What are the republicans going to do to make sure the people who are being harmed will have any kind of access to insurance? I keep hearing “repeal!” but what’s going to replace it?

    MJN1957 in reply to Sanddog. | January 3, 2015 at 9:43 pm

    “I keep hearing “repeal!” but what’s going to replace it?”

    Uh…how about “Not a damned thing!”?

      Sanddog in reply to MJN1957. | January 4, 2015 at 2:52 am

      The issue is that many people, particularly self employed people (think very small business owners) find themselves priced out of the market due to federal and state government mandates. If someone else is signing your paycheck and taking on the responsibility of providing your insurance, it’s not a big deal if the fed or your state requires levels of coverage that are completely unnecessary for YOU. When you have to find your own insurance in a very limited market, particularly in a shitty economy, you discover very fast how government interference has been driving up the price of insurance for decades. Repealing the ACA isn’t going to change that. The fed and states will continue to pander to people who want everything covered and the insurance companies will lobby those entities to make sure everyone is forced to purchase a specific level of insurance to spread the cost out to everyone.
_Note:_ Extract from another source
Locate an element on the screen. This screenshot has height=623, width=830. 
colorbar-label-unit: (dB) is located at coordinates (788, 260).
      DaveGinOly in reply to MJN1957. | January 5, 2015 at 3:32 pm

      Truly. You don’t make a bad idea good by making it less bad. The Republicans have a bad habit of replying to crappy, socialists ideas with their own, slightly less crappy and slightly less socialist, ideas, instead of standing on principle and saying, “That’s a bad idea, it’s bad for the country and the people, and we will not support it. Period.”

      The problem is that politicians want to be able to say to their constituents, “This is what I did for you.” They have to learn to say, “This is the disaster I prevented from happening.”
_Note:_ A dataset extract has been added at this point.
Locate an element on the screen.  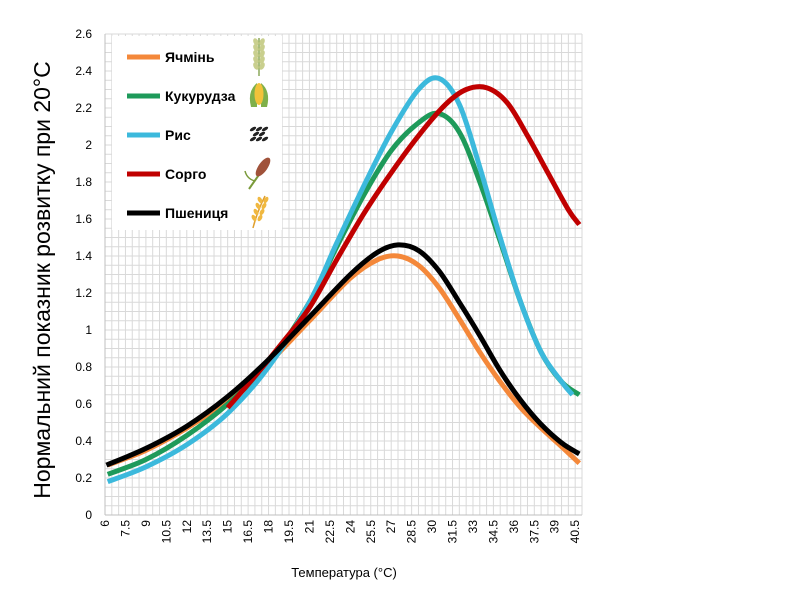
x-axis-title: Температура (°C) is located at coordinates (344, 572).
    ConradCA in reply to Sanddog. | January 4, 2015 at 2:06 pm

    We were a lot better off before ObamaCare so the best solution is to kill it and return to what we had previously.

    If Congress decides design a new medical insurance system the only rational solution is to require that everyone have an inexpensive policy that covers catastrophic care. So when your medical expenses are so expensive that it is impossible for you to pay it.

A basic rule of statutory construction had once held – in the days before Democrats held that laws mean what they (the Alice-in-Wonderland Democrats) say they (the laws) mean, nothing more, nothing less – that if you as judge have two interpretations of a law, one unambiguous which comports with the statute and its other parts, and one that is ambiguous, the decider always chooses the former.

Is that still a rule?

    MaggotAtBroadAndWall in reply to pfg. | January 4, 2015 at 11:59 am

    C-SPAN recently aired an interview Supreme Court Justice Elena Kagan gave at Princeton University. She rather emphatically said, in effect, that the rule you cited still applies. The entire interview is in the link below. Start listening about the 25:50 mark to get the full context of the question about her judicial philosophy. She drops the bomb that ‘the text trumps everything’ in statutory interpretation at about the 27:10 mark.

    If she really means what she says in this interview, she MUST vote to say that the IRS does not have the authority to deem that people who buy insurance on a federal exchange qualify for subsidies. The statute written by Congress and signed into law by the President clearly and unambiguously states that subsidies are only available to people who purchase insurance on an exchange established by a state (with state being a clearly defined term).

    I’ve been amazed that these few minutes of the interview have gone unnoticed in the conservative blogsphere.

    Again, start listening at the 25:50 mark and listen for a couple of minutes.

    http://www.c-span.org/video/?322869-1/discussion-supreme-court-justice-elena-kagan

I like the emphasis at the outset that congress can freely change the law as written if they don’t like it. It is like reminding the court that the sky will not fall if they merely acknowledge and enforce the obvious plain meaning in the legislation.